▶ [TÂCHES DEMANDÉES]:
1. D'après l'extrait de page, qu'est-ce qui détermine l'appartenance à une nation selon Afghani ?
2. Reproduisez sans modification le passage de l'extrait de page commençant par « Toutefois, Afghani ne » et se poursuivant jusqu'à « des évolutions modernes. ».

=== EXTRAIT DE PAGE ===

Dès le lendemain de cette conférence, Afghani entreprend de répondre à Renan. Il nous faut retenir deux points essentiels de sa réponse. Afghani considère d’une part qu’il fut un temps où les sciences rationnelles se sont épanouies dans un contexte islamique et arabe et qu’elles sont en ce sens des sciences proprement islamiques. Par ailleurs, il considère que c’est la langue qui détermine l’appartenance à une nation et différentie les nations les unes des autres. De ce point de vue, des sciences exprimées en arabe ne peuvent être qu’arabes. Le second point sur lequel insiste Afghani est la nécessaire introduction d’un point de vue historique sur ces problèmes. Il rappelle alors que l’islam est une religion plus jeune que le christianisme et que la réforme que Luther a proposée à la chrétienté n’était pas encore venue en islam. Or, la réforme n’est pas l’abandon de la religion, mais plutôt la circonscription d’un espace propre à la religion. Si le christianisme peut jouer le rôle de guide moral sans encombrer la recherche scientifique, alors l’islam le peut également. Pour cela, il a besoin d’un réformateur pareil à Luther… Afghani imaginait sans doute qu’il aurait une influence similaire à celle de Luther et se pensait volontiers comme son avatar musulman.
Toutefois, Afghani ne se contente pas de dire que l’islam est capable de s’adapter au même titre que le christianisme, il va plus loin en affirmant une supériorité de l’islam, dont l’essence serait la même que celle du rationalisme moderne. L’islam est pour lui la seule religion vraie, complète et parfaite. Il était ainsi prêt à accepter les critiques que Renan pouvait faire de l’obscurantisme chrétien mais souhaitait montrer que ces critiques ne s’appliquent pas à l’islam.
Cet aspect de la pensée d’afghani dépasse le cadre de sa controverse avec Renan et il importe de voir qu’elle s’inscrit dans une réflexion sur l’essence même de l’islam. Contrairement à Tahtawi ou Khayr al-din, qui s’étaient contentés de montrer la compatibilité des institutions modernes et de l’islam, Afghani se livre à une réflexion en profondeur sur l’islam lui-même, indépendamment des évolutions modernes.

=== INFORMATIONS FOURNIES ===

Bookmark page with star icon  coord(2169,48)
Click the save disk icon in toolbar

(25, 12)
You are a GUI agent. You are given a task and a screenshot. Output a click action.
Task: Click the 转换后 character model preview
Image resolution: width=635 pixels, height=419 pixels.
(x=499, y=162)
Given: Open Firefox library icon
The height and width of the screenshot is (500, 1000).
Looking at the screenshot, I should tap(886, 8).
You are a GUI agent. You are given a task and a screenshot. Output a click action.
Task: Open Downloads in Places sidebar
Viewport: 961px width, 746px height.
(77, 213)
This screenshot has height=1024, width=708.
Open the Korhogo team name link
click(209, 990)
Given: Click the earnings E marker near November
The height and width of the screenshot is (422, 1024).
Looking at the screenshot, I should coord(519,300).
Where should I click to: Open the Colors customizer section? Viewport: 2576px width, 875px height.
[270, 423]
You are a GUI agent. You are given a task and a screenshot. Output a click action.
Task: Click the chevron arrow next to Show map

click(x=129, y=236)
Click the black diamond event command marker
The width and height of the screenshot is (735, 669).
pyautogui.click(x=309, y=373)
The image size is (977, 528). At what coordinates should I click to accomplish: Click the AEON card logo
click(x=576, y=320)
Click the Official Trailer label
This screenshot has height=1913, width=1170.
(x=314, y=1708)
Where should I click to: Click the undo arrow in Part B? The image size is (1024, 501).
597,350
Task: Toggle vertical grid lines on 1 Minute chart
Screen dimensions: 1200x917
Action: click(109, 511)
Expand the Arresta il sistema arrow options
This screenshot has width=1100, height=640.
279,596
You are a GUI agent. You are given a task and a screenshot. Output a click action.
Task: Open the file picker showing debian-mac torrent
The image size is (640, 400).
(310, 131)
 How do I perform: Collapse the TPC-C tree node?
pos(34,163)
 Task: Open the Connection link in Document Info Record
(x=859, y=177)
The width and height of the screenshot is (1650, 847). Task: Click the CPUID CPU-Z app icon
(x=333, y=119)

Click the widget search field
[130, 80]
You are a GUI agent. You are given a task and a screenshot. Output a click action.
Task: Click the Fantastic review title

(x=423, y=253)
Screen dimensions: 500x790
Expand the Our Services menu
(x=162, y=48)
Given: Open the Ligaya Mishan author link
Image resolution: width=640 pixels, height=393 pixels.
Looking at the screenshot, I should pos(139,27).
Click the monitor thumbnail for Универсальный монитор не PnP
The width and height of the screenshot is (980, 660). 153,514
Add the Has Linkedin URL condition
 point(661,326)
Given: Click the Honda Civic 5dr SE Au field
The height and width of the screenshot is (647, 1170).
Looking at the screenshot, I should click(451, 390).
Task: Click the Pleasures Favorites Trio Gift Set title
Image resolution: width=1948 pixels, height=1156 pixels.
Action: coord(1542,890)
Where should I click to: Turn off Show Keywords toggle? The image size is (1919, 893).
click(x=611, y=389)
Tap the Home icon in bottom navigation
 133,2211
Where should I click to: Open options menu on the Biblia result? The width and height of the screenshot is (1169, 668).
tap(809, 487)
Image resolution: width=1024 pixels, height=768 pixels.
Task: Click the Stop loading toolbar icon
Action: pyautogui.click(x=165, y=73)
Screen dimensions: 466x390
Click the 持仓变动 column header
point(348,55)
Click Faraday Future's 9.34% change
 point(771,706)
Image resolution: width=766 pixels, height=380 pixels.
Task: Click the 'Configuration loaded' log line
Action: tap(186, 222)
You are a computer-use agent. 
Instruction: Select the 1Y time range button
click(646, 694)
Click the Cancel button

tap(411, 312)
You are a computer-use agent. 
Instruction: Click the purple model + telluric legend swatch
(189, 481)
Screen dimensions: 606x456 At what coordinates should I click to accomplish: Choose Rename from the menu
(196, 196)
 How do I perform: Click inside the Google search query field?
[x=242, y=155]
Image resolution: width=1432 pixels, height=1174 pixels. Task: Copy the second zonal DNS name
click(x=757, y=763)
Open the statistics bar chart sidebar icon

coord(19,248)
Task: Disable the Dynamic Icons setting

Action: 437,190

===

▶ [LISTE DES SOLUTIONS]:
1. C'est la langue qui détermine l'appartenance à une nation.

2.
Toutefois, Afghani ne se contente pas de dire que l’islam est capable de s’adapter au même titre que le christianisme, il va plus loin en affirmant une supériorité de l’islam, dont l’essence serait la même que celle du rationalisme moderne. L’islam est pour lui la seule religion vraie, complète et parfaite. Il était ainsi prêt à accepter les critiques que Renan pouvait faire de l’obscurantisme chrétien mais souhaitait montrer que ces critiques ne s’appliquent pas à l’islam.
Cet aspect de la pensée d’afghani dépasse le cadre de sa controverse avec Renan et il importe de voir qu’elle s’inscrit dans une réflexion sur l’essence même de l’islam. Contrairement à Tahtawi ou Khayr al-din, qui s’étaient contentés de montrer la compatibilité des institutions modernes et de l’islam, Afghani se livre à une réflexion en profondeur sur l’islam lui-même, indépendamment des évolutions modernes.